Sekarang kami akan ulas berkaitan dengan Definisi Waralaba atau Franchise Menurut Asosiasi Franchise Indonesia. Di Indonesia, kata franchise ditafsirkan sebagai “waralaba” (wara berarti lebih, dan laba maknanya untung). Jadi, waralaba artinya ‘lebih untung’. Waralaba yakni pemberian sebuah lisensi bisnis oleh suatu pihak (perorangan atau perusahaan) terhadap pihak lain sebagai penerima waralaba.

Definisi  Waralaba atau Franchise Menurut Asosiasi Franchise Indonesia

Dengan kata lain, waralaba yakni pengontrolan usaha dengan system penyerahan hak pemanfaatan merek dagang oleh franchisor kepada pihak independen atau franchisee untuk memasarkan produk atau jasa sesuai dengan standarisasi persetujuan. Di samping itu, franchisee pun dikasih kewenangan buat membuka usaha dan mengerjakan keseluruhan sistim usahanya dengan memakai merk dagang atau nama dagang di bawah bendera franchisor.

Franchise ialah sistem memperluas network bisnis dengan menjual merk disertai konsep standar yang berlaku untuk semua franchisee dalam menjalankan usaha. Waralaba adalah satu pola kemitraan usaha yang dimiliki oleh perorangan yang mempunyai merk dagang kenamaan, serta sistem manajemen, keuangan, dan marketing yang udah mantap. Franchise yaitu suatu penguasaan usaha di mana satu perusahaan (franchisor) memberi hak pada pihak independen (franchisee) untuk menjual produk atau jasa perusahaan itu dengan aturan yang ditetapkan oleh franchisor.

Definisi Waralaba atau Franchise Menurut Asosiasi Franchise Indonesia

Usaha waralaba yakni metode pemasaran yang bertujuan melebarkan network bisnis dan memenuhi keperluan pembeli. Pengertian lainnya yaitu suatu wujud kerja sama yang diikuti perjanjian bahwa franchisor (pemilik franchise) memberikan ijin atau hak terhadap franchisee buat memanfaatkan hak kekayaan intelektual seperti nama merek dagang produk dan sistim operasional bisnis yang dimiliki franchisor. Sebagai timbal balik franchisee bakal memberi balasan biaya dalam wujud franchise (waralaba) royalti dan fee lain pada franchisor.

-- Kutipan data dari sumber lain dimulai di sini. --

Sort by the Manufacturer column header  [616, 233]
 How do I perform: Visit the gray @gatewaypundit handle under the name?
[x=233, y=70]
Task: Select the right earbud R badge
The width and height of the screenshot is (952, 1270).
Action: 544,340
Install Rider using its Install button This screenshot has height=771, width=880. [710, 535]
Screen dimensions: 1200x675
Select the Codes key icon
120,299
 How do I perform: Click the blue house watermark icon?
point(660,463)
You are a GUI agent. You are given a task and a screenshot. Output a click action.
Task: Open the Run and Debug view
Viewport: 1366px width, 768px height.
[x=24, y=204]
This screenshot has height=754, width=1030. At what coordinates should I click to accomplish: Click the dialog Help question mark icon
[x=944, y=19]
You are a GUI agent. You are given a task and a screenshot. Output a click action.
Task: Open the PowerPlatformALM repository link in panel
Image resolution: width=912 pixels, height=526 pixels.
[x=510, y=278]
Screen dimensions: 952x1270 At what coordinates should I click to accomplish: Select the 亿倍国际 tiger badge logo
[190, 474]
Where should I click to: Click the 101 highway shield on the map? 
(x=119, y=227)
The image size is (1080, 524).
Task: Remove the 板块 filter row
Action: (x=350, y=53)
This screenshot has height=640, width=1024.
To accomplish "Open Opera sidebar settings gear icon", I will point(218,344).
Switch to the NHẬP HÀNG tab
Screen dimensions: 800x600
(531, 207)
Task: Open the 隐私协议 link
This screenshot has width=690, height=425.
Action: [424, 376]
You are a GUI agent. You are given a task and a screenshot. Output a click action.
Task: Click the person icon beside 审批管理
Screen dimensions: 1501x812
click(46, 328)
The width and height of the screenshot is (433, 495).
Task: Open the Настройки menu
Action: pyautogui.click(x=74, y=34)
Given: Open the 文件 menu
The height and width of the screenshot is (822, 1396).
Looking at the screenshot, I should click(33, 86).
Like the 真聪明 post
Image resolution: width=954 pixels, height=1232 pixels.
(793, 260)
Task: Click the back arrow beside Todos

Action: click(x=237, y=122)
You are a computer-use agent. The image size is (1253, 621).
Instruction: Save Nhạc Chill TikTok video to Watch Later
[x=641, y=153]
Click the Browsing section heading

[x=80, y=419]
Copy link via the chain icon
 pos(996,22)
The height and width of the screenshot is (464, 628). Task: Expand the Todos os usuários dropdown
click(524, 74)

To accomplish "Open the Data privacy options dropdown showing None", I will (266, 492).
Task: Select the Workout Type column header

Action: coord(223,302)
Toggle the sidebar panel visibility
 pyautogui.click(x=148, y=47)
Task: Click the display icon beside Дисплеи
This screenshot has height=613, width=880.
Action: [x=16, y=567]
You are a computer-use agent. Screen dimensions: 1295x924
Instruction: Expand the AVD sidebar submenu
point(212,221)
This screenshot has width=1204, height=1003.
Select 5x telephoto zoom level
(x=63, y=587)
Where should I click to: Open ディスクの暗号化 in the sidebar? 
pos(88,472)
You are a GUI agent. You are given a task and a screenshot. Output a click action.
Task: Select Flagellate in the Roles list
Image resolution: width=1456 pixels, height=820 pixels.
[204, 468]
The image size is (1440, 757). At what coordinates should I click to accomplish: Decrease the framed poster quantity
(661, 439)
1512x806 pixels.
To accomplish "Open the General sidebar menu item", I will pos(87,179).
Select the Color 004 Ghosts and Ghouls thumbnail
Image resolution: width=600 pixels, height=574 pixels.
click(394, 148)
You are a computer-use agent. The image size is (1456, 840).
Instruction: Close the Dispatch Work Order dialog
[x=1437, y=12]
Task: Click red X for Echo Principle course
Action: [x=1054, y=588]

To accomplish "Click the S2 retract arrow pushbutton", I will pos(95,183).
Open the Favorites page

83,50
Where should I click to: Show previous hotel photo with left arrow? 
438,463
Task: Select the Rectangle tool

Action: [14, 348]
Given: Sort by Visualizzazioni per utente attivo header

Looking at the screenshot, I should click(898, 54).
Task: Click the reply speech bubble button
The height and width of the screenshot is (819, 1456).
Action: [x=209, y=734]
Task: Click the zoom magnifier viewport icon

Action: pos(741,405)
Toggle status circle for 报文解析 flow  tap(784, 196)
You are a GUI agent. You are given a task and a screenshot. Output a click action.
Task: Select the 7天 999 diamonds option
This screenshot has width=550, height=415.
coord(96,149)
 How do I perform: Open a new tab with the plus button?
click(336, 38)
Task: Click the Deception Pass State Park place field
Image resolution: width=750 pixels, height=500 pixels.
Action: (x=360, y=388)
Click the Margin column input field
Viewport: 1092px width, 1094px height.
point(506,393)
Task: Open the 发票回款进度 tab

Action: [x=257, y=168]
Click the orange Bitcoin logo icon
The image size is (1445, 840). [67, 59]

Waralaba yaitu satu bentuk usaha kerja sama antara pemilik waralaba atau pewaralaba (franchisor) dengan penerima waralaba atau terwaralaba (franchisee) dalam mengadakan persetujuan jual beli hak monopoli buat menyelenggarakan usaha (waralaba). Kerja sama ini biasanya dengan suport awal seperti pemilihan tempat, rencana bangunan, pembelian kelengkapan, pola arus kerja, pemilihan karyawan, pembukuan pencatatan dan akuntansi, konsultasi, standarisasi, promosi, pengendalian kualitas, riset, tuntunan peraturan, dan sumber-sumber permodalan.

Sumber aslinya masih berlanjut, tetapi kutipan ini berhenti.